There were two elements that mainly attracted my attention during this workshop. The first involved Dr. Jordan’s presentation and the way she presented herself. Dr. Jordan particularly inspired me by her sureness of self and quickness to respond correctly, or even honestly admit that she was not entirely sure about an answer. She was so confident in the face of all types of questions related to the difficult topics of abortion and birth control methods.
The second thing I noticed was that many listeners had many misconceptions about these issues. Either they had received false information or they never had the opportunity to ask or discuss with a willing listener. I feel that this is a recurring theme with all issues involved with feminism. The general public simply does not know about resources or concepts as much as they should.
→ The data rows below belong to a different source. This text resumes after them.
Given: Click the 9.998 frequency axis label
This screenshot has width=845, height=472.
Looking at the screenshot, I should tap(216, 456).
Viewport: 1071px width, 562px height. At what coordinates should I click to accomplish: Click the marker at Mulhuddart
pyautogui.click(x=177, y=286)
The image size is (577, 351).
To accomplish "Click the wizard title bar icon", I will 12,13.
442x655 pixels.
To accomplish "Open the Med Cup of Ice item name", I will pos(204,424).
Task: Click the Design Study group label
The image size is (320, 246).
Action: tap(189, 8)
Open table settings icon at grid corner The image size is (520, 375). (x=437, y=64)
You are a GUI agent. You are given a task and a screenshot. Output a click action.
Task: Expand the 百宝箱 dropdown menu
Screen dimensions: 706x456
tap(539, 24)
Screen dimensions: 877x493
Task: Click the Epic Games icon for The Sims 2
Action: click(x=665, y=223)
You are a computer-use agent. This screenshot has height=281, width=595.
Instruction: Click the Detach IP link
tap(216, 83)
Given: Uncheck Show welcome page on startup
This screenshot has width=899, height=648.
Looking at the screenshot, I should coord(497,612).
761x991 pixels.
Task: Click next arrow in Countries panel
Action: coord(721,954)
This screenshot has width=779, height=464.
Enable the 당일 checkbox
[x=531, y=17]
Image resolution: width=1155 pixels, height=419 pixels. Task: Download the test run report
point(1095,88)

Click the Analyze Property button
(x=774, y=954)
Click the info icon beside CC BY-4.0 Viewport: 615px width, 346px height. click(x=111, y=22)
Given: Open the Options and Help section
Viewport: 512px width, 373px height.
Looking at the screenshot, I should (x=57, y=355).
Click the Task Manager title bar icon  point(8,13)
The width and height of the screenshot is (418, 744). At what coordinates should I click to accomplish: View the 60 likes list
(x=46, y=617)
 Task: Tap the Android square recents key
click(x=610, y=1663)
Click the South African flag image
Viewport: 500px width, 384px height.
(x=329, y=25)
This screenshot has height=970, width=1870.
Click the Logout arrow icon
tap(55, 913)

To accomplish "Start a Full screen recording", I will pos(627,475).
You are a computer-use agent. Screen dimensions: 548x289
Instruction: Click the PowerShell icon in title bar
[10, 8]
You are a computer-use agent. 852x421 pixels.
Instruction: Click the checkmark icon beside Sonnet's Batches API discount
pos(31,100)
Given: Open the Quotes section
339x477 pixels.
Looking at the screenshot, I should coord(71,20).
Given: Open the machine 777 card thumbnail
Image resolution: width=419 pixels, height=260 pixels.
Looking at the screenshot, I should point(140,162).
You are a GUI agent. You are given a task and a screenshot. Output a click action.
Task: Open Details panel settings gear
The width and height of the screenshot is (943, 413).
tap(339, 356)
I strongly believe it is because of a societal censorship of issues it does not want to admit to having.
Relating this back to SAPAC, from this workshop as well as the rest of the conference as a whole, I was inspired to want to know the answers immediately when a question arises about sexual violence.  I was proud to think of SAPAC as an organization that is working to create discourse on the issues involved with sexual violence, which have previously been hidden and repressed from discussion in our society.
-Lindsay Walker, NPA Volunteer

I loved every part of the National Young Feminist Leadership Conference, but one session really stood out to me. It was the session on Social Media and Feminism. While the session itself was really interesting and informative there was one thing about it that made it stand out from all the others. I had just asked a question about how we can get our information across to a younger audience, primarily middle school, and people gave me a lot of good ideas. My question stemmed from an article my little sister Haley had written about formspring for the teen blog The FBomb (which got picked up by Jessica Valenti, my sister is so cool), and she had gotten responses from middle school aged girls. After my question was answered a girl sitting up front raised her hand to ask her question. She said that she was in fact 14 years old and she values feminism in her life, but doesn’t know how to get people to take her seriously because of her age. It was amazing to see that this 14 year old girl, who was in a room with pretty much all college aged women and men, was so strong. No one had a clear answer for how she could be taken more seriously, which I find distressing. Why is it that we value age so much in our society, and why do we tend to dismiss young female views? As this girl sat back down, with no clear-cut answer, she looked very defeated. She wanted so badly to help spread the views of feminism to people in her community but because of her age, no one would listen. These young girls and boys are passionate about the issues that we are all passionate about, but we exclude them. We need to do a better job of incorporating the younger generation into our fight for equality. Letting everyone who wants to stand with feminism be able to do so, and do so vocally and without consequence, is something that can only make us stronger.
-Becca Schreier, PE Volunteer

The conference brought so many issues I hear about on the news and in class to life. It is easy to watch protests on TV and read about strikes in newspapers, but it is completely different to come together as a HUGE group of people and spend a weekend taking these issues head on. There are huge changes going on in our country and they all affect each and every one of us. My favorite workshop was one that focused on combating homophobia on campuses. Although the hour was spent talking specifically about homophobia, the way we discussed activism was relevant to the work at SAPAC. The most common reaction I get when I explain what I do at SAPAC to someone who does not know about the organization is something along the lines of, "Really....?" or "Oh.... okay...". People immediately assume that because I call myself a feminist, I must only adhere to all the stereotypes that go along with the label. During this workshop, we talked about the importance of recognizing intersectionality within each and every activist. You do not have to leave any part of you behind during your activism and embracing individuality only makes you stronger. Once you become a part of a movement, it is also important to check yourself and reflect on why you are still involved. With the climate of activism constantly changing, we all must evaluate what part of our cause keeps the little fire inside of us going. This idea really stuck with me because I have been working with feminist issues for a long time and there are so many different aspects that keep me passionate about the issues. It is really exciting to go back in time and remember the things you have accomplished and to look back at how activism has affected your life! Try it! The last thing that stuck out to me was when the speaker asked which school had any form of queer studies and it was only me and one other school who raised their hand. I am so grateful for everything Michigan has to offer and we are so lucky to go to a school that puts human right issues on the forefront of the agenda. I want to go back next year!!
-Lauren McIntosh, NPA Volunteer

Sunday, March 13, 2011

Kappa Sigma Brother's "Gullet List"

Many of you may have seen the recent post on Jezebel about the "Gullet Report" email by a Kappa Sigma Fraternity Brother at USC. It is disgusting to say the least.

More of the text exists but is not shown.